══ VORLIEGENDER TEXT ══

Eine kulinarische Auszeit zum Abschluss eines so bewegenden Workshops tut stets gut.
● Feedbackrunde (Zitate, Rückmeldungen, Kritik, Lob):
Zum Abschluss des Workshops erhielten alle Teilnehmerinnen einen Feedbackbogen, den sie sorgfältig ausfüllten. Die Rückmeldungen waren durchweg positiv: Die Frauen zeigten große Zufriedenheit, bedankten sich mehrfach für die Möglichkeit, heute Neues zu lernen, und freuten sich über die gemeinsame Zeit mit anderen Frauen. Besonders hervorgehoben wurden der reibungslose Ablauf des Workshops, die einfühlsame Sorge um das Wohl der Teilnehmerinnen sowie die geschaffene vertrauensvolle und sichere Atmosphäre. Zudem wurde ausdrücklich die klare und verständliche Abgrenzung zwischen Streit und Gewalt gelobt, die vielen Teilnehmerinnen neue Einsichten bot.

═══
══ INFORMATIONEN ══

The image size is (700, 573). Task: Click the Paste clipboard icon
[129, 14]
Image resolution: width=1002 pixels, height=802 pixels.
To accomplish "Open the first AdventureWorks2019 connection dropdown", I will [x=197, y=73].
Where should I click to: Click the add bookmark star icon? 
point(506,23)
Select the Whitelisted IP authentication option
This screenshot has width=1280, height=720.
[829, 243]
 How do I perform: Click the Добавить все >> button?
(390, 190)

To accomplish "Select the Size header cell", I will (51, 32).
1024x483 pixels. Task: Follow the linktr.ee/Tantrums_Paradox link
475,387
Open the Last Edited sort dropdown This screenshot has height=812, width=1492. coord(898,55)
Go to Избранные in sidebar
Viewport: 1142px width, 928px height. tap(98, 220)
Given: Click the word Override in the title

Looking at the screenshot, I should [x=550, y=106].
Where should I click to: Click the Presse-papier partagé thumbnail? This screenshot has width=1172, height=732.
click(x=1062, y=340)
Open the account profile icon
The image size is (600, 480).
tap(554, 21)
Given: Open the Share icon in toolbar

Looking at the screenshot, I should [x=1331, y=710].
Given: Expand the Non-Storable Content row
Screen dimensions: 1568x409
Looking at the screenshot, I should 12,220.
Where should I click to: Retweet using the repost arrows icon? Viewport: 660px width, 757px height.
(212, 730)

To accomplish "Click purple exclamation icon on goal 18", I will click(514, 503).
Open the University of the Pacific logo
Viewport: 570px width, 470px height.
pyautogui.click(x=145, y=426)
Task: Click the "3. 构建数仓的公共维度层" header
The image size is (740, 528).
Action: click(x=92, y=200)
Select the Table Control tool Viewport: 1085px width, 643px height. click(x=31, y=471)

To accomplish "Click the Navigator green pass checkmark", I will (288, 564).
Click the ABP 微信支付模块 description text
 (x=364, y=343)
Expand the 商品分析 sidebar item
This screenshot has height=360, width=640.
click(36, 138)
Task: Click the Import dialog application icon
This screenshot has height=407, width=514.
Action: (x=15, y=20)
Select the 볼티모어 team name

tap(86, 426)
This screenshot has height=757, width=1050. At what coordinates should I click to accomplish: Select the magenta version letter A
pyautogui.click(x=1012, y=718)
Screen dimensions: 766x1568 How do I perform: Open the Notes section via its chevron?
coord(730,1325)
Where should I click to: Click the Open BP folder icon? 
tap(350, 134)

═══

> _AUFGABENSTELLUNG_: Geben Sie den Text über die Feedbackrunde von „Eine kulinarische Auszeit“ bis einschließlich „neue Einsichten bot.“ wieder und tauschen Sie dabei „Feedbackbogen“ gegen „Fragebogen“ aus. Die Datensätze sind eigenständiges Material.

> _LÖSUNG_:
Eine kulinarische Auszeit zum Abschluss eines so bewegenden Workshops tut stets gut.
● Feedbackrunde (Zitate, Rückmeldungen, Kritik, Lob):
Zum Abschluss des Workshops erhielten alle Teilnehmerinnen einen Fragebogen, den sie sorgfältig ausfüllten. Die Rückmeldungen waren durchweg positiv: Die Frauen zeigten große Zufriedenheit, bedankten sich mehrfach für die Möglichkeit, heute Neues zu lernen, und freuten sich über die gemeinsame Zeit mit anderen Frauen. Besonders hervorgehoben wurden der reibungslose Ablauf des Workshops, die einfühlsame Sorge um das Wohl der Teilnehmerinnen sowie die geschaffene vertrauensvolle und sichere Atmosphäre. Zudem wurde ausdrücklich die klare und verständliche Abgrenzung zwischen Streit und Gewalt gelobt, die vielen Teilnehmerinnen neue Einsichten bot.